The murderer, John Tawell, who was arrested after police sent a telegraph message to Paddington Station, was tried in the courtroom and then executed in the Market Square in 1845. An extension to the rear to accommodate the judge's lodgings was built to the designs of Edward Buckton Lamb and completed in 1850, while an extension to the south west, this time to accommodate the county constabulary headquarters, was built to the designs of David Brandon in a similar style to the main building and completed in 1865.

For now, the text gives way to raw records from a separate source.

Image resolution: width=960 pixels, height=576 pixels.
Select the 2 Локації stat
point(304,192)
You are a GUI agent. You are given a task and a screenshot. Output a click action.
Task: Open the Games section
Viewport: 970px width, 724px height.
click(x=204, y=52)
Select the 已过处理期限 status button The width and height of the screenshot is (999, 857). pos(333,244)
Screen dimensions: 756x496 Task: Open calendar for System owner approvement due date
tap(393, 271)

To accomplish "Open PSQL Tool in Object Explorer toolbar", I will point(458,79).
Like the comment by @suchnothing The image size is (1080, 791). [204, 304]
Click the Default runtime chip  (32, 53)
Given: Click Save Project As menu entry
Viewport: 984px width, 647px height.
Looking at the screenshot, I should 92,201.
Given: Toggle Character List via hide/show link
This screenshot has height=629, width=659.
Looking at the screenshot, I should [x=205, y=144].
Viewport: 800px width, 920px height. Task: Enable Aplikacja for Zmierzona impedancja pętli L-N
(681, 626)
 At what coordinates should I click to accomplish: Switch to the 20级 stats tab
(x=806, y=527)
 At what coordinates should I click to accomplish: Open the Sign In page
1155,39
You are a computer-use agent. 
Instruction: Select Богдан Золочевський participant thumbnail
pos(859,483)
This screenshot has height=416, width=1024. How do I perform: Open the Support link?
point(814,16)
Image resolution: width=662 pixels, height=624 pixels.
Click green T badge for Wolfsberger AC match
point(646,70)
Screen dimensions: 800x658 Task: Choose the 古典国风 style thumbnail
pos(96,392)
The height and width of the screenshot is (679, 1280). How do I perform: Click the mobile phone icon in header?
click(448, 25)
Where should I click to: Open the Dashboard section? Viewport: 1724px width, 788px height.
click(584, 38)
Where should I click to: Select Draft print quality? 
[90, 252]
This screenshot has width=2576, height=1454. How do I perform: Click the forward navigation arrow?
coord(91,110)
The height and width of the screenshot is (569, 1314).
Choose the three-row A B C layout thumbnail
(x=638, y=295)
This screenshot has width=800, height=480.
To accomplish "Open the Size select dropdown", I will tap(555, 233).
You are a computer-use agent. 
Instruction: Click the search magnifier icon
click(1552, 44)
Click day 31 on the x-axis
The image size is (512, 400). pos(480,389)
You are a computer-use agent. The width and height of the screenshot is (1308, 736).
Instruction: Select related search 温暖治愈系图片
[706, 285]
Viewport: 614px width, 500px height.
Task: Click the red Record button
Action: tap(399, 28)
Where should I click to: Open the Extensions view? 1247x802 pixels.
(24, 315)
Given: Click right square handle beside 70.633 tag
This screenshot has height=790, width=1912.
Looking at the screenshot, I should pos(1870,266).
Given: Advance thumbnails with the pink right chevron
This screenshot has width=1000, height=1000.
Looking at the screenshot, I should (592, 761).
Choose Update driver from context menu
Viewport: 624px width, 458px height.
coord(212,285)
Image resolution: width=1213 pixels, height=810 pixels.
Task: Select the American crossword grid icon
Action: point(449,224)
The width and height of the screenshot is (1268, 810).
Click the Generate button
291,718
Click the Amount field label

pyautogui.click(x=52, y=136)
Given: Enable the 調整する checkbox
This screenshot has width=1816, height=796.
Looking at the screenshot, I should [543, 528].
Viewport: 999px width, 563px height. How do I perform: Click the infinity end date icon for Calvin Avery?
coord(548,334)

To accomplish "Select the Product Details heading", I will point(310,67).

The building continued to be used as a facility for dispensing justice but, following the implementation of the Local Government Act 1888, which established county councils in every county, it also became the meeting place of Buckinghamshire County Council. It was the scene of the trial of the suffragette, Elizabeth Anne Bell, charged with carrying a loaded pistol outside the walls of HM Prison Holloway in 1913.

The courtroom was used for a court scene in the Miss Marple film Murder Most Foul which was released in September 1964. It was badly damaged in a fire on 9 February 1970 and subsequently restored. The building was then used for exterior court scenes in the television series Judge John Deed in the early 2000s.

The county council moved most of its staff to a new building called County Offices (later known as Old County Offices) on Walton Street in 1929, adjoining the back of the County Hall. This was further supplemented in 1966 by the New County Offices, also known as New County Hall, on the opposite side of Walton Street. Both Walton Street buildings were primarily office space, and council meetings continued to be held in Old County Hall until 2012, when they moved to Aylesbury Vale District Council's new council chamber (called the Oculus) at The Gateway on Gatehouse Road. An attempt to bring council meetings back to Old County Hall in 2016 was abandoned after one meeting due to concerns about the building's limited disabled access and difficulties of broadcasting meetings.

After the Crown Court moved to the magistrates' courts building further south along Walton Street in March 2018, Buckinghamshire County Council indicated an intention to develop the old building as a hotel. However, the proposal, which would have involved stripping the interior of the building, including the courthouse, met strong opposition from local people and a petition against the proposal was launched in October 2018. As of November 2023, no progress had been made on any redevelopment and, instead, the courthouse was being used for the filming of television shows such as The Gold about the Brink's-Mat robbery, which starred Hugh Bonneville and was released in February 2023.